Mi amo me había asegurado que aquella sesión iba a ser diferente. ¿En qué sentido? En el modo de humillarme. La verdad, desconfiaba de su capacidad para lograr un suplicio original a estas alturas.

Quedamos en su chalet. Me ordenó que fuera a la puerta trasera, la del garaje. Allí comenzaría todo.
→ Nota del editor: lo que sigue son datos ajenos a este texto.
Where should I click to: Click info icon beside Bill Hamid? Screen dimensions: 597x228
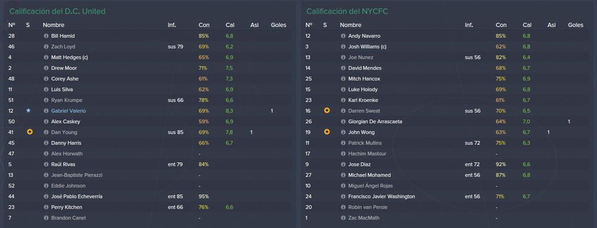pos(47,36)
La primera novedad que me encontré fue una gatera grande encajada en la puerta de acceso. Era más grande de lo normal, y parecía recién hecha. Encima un cartel explicaba su finalidad.

"Puerta de la esclava" –

Luego tenía que entrar por ella. Calculé las proporciones a ojo: sería complicado hacer pasar mi cuerpo por ese agujero. Me arrodillé y levanté la tapa de goma de la oquedad. Entonces mi amo, que debía estar vigilando desde alguna parte al otro lado del portón, me aconsejó:

Mejor quítate la ropa. Te será más sencillo pasar. –

Lo busqué con la mirada, pero no lo encontré. Enseguida obedecí su mandato y me despojé de la falda, la chaqueta, el bolso y la blusa.

Los zapatos también. –

Era extraño que me ordenase quitarme los zapatos, siendo uno de los elementos de mi indumentaria sumisa que más le excitaban. Suspiré, un poco molesta por tanto requisito previo, y me quedé nada más que con la bragas y el sostén. Durante unos instantes esperé oír su voz grave, requiriendo mi completa desnudez, pero sólo hubo silencio, así que me decidí a entrar.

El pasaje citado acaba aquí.